Unternehmen

Europäische Champions statt chinesische Käufer

Siemens und Alstom machen es vor: Vermehrt fusionieren Unternehmen innereuropäisch – auch als Zeichen gegen China. Doch auch diese Zusammenschlüsse müssen hohe Hürden nehmen.

Ruedi Keller, Monica Hegglin und Alexander Trentin

Wetterwende in der Welt der Übernahmen und Fusionen? Statt um die Abwehr kaufwütiger Chinesen geht es jetzt um die Bildung europäischer Champions.

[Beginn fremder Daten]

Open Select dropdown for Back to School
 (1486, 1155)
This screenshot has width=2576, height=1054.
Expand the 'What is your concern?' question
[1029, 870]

In Zahlen: Chinesen haben 2017 für 150 Mrd. $ Unternehmen im Ausland akquiriert, das ist knapp ein Drittel weniger als im Rekordjahr 2016. Deutlich um 42% zugenommen haben hingegen innereuropäische Fusionen, und zwar auf 775 Mrd. $ von im Vorjahr rund 550 Mrd. $. Das zeigen Analysen des Datenanbieters Dealogic. Doch was steckt dahinter?

«Einer der Haupttreiber für den Rückgang der chinesischen Kaufvolumen ist die deklarierte Politik Chinas, Zukäufe ihrer Unternehmen im Ausland stärker zu fokussieren», sagt Michael Maag, Schweiz-Chef der Investmentbank Morgan Stanley.